Conan the Barbarian #1
By Andy Frisk
March 20, 2012 - 21:06
Publisher(s): Dark Horse Comics
Writer(s): Brian Wood
Penciller(s): Becky Cloonan
Inker(s): Becky Cloonan
Colourist(s): Dave Stewart
Letterer(s): Richard Starkings and Comicraft
Cover Artist(s): Massimo Carnevale
Northlanders scribe Brian Wood reunites with his “Girl in The Ice” Northlanders’ arc and DEMO artist Becky Cloonan and the two manage to take Conan, the character and franchise, to new heights. Wood and Cloonan inject some much needed life and vitality into what is quickly becoming a stagnated character at Dark Horse Comics. Conan, with his Irish name and northlander mentality and outlook, is a perfect fit for Wood’s talented tale spinning. Cloonan is no stranger to penciling and inking Wood’s violent, yet highly intelligent and well-crafted, tales of swords, seafaring, and adventure, and her version of Conan is at once recognizable and totally new. Wood and Cloonan’s Conan is younger, more brash, and not nearly as muscular as his later incarnation is often portrayed. This Conan, while much more well written, reminds me of the portrayal Conan received in his most recent big screen appearance. Do not let my allusion to that pretty awful (but in a good way) film deter you from checking out this great new interpretation of Conan the Barbarian though. The age and brashness of the hero are all they have in common, even if Cloonan’s art and Wood’s portrayal of Conan’s mannerisms remind one of the recent film portrayal.
For his first arc on Conan the Barbarian Wood interprets Robert E. Howard’s original Queen of the Black Coast story. One doesn’t have to have read this tale to enjoy what Wood is doing here with Howard’s original material. Conan, running from a precarious situation, literally jumps on board with a group merchants who’ve managed to avoid the clutches of Belit, the tempestuous pirate queen who plagues merchants along the Black Coast. Conan is at once enthralled by the stories of her and envisions her as “not unlike the winged warrior goddesses of the north, the terrible bringers of pain and pleasure that he, as a youth, dreamed about.” When he finally gets the chance to meet her though, will her wiles tame his ways or open them up to acts unspeakable, even to a barbarian?

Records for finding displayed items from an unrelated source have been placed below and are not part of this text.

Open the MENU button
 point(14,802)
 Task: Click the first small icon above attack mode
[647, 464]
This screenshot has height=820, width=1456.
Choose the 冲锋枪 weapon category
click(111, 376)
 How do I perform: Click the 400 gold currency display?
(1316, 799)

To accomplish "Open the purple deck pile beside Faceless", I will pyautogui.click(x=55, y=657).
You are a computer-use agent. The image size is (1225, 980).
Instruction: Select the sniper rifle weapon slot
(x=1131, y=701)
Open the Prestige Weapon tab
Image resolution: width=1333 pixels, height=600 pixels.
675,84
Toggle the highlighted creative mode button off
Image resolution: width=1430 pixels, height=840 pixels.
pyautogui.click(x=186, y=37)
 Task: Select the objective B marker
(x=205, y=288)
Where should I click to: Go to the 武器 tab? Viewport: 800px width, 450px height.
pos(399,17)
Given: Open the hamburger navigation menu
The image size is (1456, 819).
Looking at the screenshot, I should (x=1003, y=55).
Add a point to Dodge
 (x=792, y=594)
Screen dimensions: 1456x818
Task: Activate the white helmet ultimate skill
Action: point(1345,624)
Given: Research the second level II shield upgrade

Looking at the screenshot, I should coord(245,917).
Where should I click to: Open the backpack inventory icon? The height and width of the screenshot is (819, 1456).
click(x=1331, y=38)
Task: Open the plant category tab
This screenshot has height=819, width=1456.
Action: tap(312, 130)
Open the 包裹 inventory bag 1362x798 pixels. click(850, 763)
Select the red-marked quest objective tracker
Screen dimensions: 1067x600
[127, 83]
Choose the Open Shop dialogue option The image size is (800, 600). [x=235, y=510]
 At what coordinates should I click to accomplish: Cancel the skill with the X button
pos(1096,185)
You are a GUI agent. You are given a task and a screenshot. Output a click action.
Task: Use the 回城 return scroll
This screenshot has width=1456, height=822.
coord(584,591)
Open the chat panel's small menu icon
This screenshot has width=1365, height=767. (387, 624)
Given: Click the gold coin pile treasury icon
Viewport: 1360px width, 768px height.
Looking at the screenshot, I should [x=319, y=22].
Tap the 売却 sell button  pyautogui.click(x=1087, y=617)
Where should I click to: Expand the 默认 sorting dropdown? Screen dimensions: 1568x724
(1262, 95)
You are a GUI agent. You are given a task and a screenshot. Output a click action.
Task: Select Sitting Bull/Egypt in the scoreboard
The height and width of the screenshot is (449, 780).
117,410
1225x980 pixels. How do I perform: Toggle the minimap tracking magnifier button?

We really can’t tell from the events of issue #1, but the way that Wood sets up the story and Cloonan, using all of the brilliant sequential art that she brought to full bear on “Girl in The Ice,” we are completely hooked on what will develop between the two over the course of the next several issues. This type of story is where Wood excels. He weaves tight self-contained stories that play out at a masterful pace and build and release tension as well as the most provocative and gripping narratives of literature, and way better than most monthly comic books do. I’m going to really miss Northlanders, as it was a brilliant historical saga that was packed with brilliant commentary and stories, but hopefully Wood will resurrect some of that Northlanders magic here in the pages of Conan the Barbarian. Even if he once again has to delve into a totally fictional time period and locale in order to do so.
Not a replacement for Northlanders, but a worthy read simply because of Wood and Cloonan’s highly literate work, Conan the Barbarian looks like a monthly pull list keeper.